Your task: Check each line of the material, and show the ones that include the word "header".

====

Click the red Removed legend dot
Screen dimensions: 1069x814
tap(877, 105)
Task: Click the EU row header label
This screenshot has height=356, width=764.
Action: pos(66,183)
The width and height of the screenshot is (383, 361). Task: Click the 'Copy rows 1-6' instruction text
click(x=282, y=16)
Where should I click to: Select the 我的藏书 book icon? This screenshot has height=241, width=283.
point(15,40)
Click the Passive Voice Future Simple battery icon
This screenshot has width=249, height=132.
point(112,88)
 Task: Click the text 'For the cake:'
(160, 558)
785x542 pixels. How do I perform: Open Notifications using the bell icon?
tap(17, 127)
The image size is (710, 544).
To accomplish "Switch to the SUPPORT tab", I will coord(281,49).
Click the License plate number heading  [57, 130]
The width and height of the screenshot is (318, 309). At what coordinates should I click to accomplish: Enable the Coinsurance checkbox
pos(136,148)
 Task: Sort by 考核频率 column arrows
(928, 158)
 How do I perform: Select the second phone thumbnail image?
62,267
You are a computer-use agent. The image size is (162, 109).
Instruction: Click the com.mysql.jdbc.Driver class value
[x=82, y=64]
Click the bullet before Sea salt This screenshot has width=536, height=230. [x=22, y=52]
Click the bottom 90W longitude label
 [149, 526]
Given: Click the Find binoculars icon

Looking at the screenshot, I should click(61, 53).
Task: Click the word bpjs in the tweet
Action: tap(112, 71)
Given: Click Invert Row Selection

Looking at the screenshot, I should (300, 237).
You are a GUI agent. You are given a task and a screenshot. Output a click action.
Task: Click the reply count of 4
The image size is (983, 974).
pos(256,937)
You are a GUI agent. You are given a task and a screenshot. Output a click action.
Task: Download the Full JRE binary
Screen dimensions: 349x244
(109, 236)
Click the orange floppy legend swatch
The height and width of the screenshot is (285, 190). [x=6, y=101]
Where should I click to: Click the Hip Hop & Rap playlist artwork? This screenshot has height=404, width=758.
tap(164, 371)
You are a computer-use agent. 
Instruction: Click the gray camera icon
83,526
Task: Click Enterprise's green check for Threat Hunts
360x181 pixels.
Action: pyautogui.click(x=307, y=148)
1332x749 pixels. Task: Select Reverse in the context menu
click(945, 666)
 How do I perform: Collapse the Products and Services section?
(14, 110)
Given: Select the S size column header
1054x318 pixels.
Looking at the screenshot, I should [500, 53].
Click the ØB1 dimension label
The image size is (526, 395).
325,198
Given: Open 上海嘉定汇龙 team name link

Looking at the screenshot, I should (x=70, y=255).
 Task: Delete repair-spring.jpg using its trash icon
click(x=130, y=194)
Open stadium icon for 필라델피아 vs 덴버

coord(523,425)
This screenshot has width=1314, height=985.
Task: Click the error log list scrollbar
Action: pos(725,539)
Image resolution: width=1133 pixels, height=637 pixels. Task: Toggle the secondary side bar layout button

====

Output of the exercise:
Task: Click the EU row header label
Given: Select the S size column header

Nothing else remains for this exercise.